Por
  • Carmen Puyó

Carlos Saura, pasión por el arte, amor por la vida

Carlos Saura, en el Festival de Cine de Huesca, en el año 2007.
Carlos Saura, en el Festival de Cine de Huesca, en el año 2007.
Rafael Gobantes | Rafael g

Cuando me fui a estudiar a Madrid, cada día, al volver de la Complutense, pasaba por María de Molina, la calle en la que entonces vivían Carlos Saura y su pareja, la actriz Geraldine Chaplin, toda una institución ella misma como hija del gran Charles Chaplin y nieta del dramaturgo y premio Nobel de Literatura Eugene O’Neill.

 A ella solía verla al volver de la universidad, al mediodía, cuando sacaba a su perrito a pasear. Un día dejé de verla.

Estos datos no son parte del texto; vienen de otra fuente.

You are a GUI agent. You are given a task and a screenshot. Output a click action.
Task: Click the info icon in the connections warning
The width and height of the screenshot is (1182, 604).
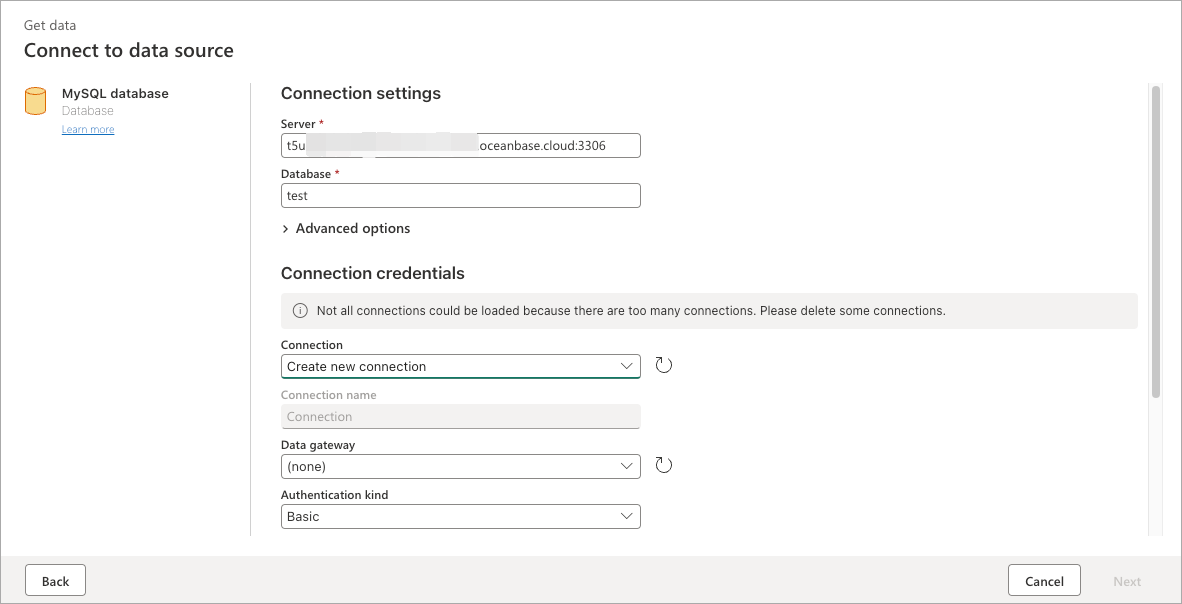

Los periódicos y revistas no tardaron en contar que Saura había dejado a Geraldine, con la que tenía un hijo -ya tenía otros dos de su primera esposa- y que había iniciado una nueva relación con la niñera de Shane, el niño que había tenido con la Chaplin. Tuvo otros tres hijos con esta tercera mujer y, al finalizar esta relación, inició otra con la actriz Eulalia Ramón, que le dio una hija y con la que ha pasado los últimos años de su vida.

Esto no es exactamente crónica rosa, lo han contado los medios de comunicación desde hace décadas y solo es un retrato más de un hombre enamoradizo, que admiraba y adoraba a las mujeres y que llegó a tener con ellas siete hijos. Otra prueba más de que todo en la vida del artista global que acabó siendo Carlos Saura era pasión en estado puro. Pasión por la vida, por los placeres de esta y, evidentemente, pasión por el arte en todas sus facetas.

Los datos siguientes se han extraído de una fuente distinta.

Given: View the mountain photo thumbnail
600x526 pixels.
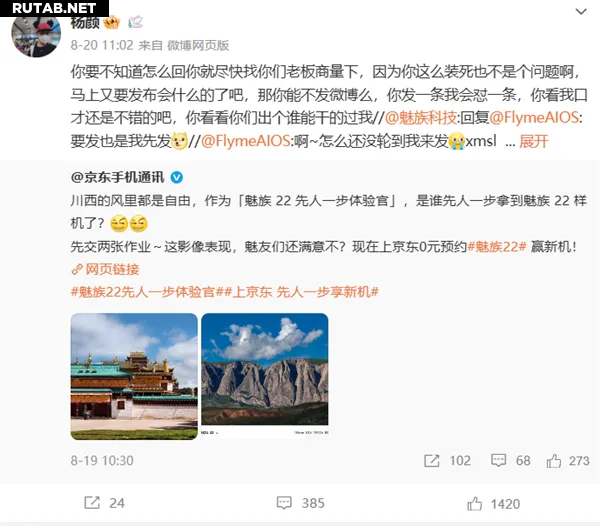Looking at the screenshot, I should [265, 376].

He estado repasando algunas de las entrevistas que le hice al director al que había descubierto con ‘La caza’ y al que luego admiré en tantas otras películas brillantes. En esas entrevistas, Saura era como un libro que se abre ante la periodista y en cuyas páginas hay cabida para todas las expresiones artísticas. También para aquello que amaba, lo que le preocupaba, o le interesaba. Parecía analizarlo todo, pero desde la perspectiva del que ha vivido mucho y está de vuelta de bastantes cosas, aunque no las suficientes como para no tener el ánimo dispuesto a seguir alimentando su sabiduría. En sus entrevistas, en sus encuentros y en sus charlas, Saura tenía en la boca lo que Huesca había supuesto para él y los sentimientos que le despertaba, y tenía también en su pensamiento a aragoneses como Baltasar Gracián o Luis Buñuel. Y el cine, siempre el cine, aunque no sólo. Cuando en 1994 fue investido doctor ‘honoris causa’ por la Universidad de Zaragoza, precisamente once años después de que a título póstumo lo fuera Buñuel, el discurso de Saura se tituló ‘La imagen pervertida’. «Pienso -dijo- que el cine es un producto compartido en partes iguales por la ciencia, los aventureros, los comerciantes y los artistas. Qué mezcla más extraordinaria».

Cinco años más tarde, en 1999, hizo otro de sus habituales viajes a Zaragoza, donde presentó ‘Goya en Burdeos’. Recordó, entonces, que la figura y la idea de Goya le habían perseguido, añadiendo que, desde su primera visita al Prado, las pinturas violentas de Goya se le habían quedado pegadas, quizás, apuntó, le resultaban muy cercanas por influencia de la Guerra Civil.

Socarrón a su manera, aseguraba que en Inglaterra gustaban mucho sus películas por el humor aragonés que estas contenían. Y, sobre la película ‘Buñuel y la mesa del rey Salomón’, cuyo guion escribió con Agustín Sánchez Vidal, me llegó a decir que era una aventura, «como una película de Spielberg con Buñuel de protagonista». Cuando en 2001 acudió al Festival de San Sebastián a presentarla dijo con rotundidad: «Lo que no he hecho es una película sobre San Luis Buñuel». Y así nos dejó a los periodistas, con un titular para nuestra crónica.

Carlos Saura podía mezclar géneros, clases, frases y expresiones artísticas. Podía hacer cualquier cosa porque a su talento añadía tal pasión que arrasaba, porque nada le detenía. Y así durante sus 91 años de vida y pasión.